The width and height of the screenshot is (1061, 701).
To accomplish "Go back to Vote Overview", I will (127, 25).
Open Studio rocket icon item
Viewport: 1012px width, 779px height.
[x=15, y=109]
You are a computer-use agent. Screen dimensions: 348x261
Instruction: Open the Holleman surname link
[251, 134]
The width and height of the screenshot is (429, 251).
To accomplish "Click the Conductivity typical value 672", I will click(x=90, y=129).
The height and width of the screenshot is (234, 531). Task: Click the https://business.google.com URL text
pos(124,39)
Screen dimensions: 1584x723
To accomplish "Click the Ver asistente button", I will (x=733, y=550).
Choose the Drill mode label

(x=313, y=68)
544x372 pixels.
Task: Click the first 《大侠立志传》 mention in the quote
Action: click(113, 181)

....

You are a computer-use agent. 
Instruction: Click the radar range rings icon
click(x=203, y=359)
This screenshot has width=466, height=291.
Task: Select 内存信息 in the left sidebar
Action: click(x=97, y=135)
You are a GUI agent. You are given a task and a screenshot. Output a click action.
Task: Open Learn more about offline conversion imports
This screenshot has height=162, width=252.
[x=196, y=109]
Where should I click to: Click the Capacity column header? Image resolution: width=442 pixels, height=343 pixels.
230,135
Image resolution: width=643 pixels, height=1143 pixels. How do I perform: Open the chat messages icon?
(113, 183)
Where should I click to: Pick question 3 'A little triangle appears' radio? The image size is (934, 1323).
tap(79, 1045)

....

WORK INSTRUCTION: Return each line of the material in which the string "dimensions" can be found.

TASK ANSWER:
You are a computer-use agent. Screen dimensions: 348x261
Screen dimensions: 1584x723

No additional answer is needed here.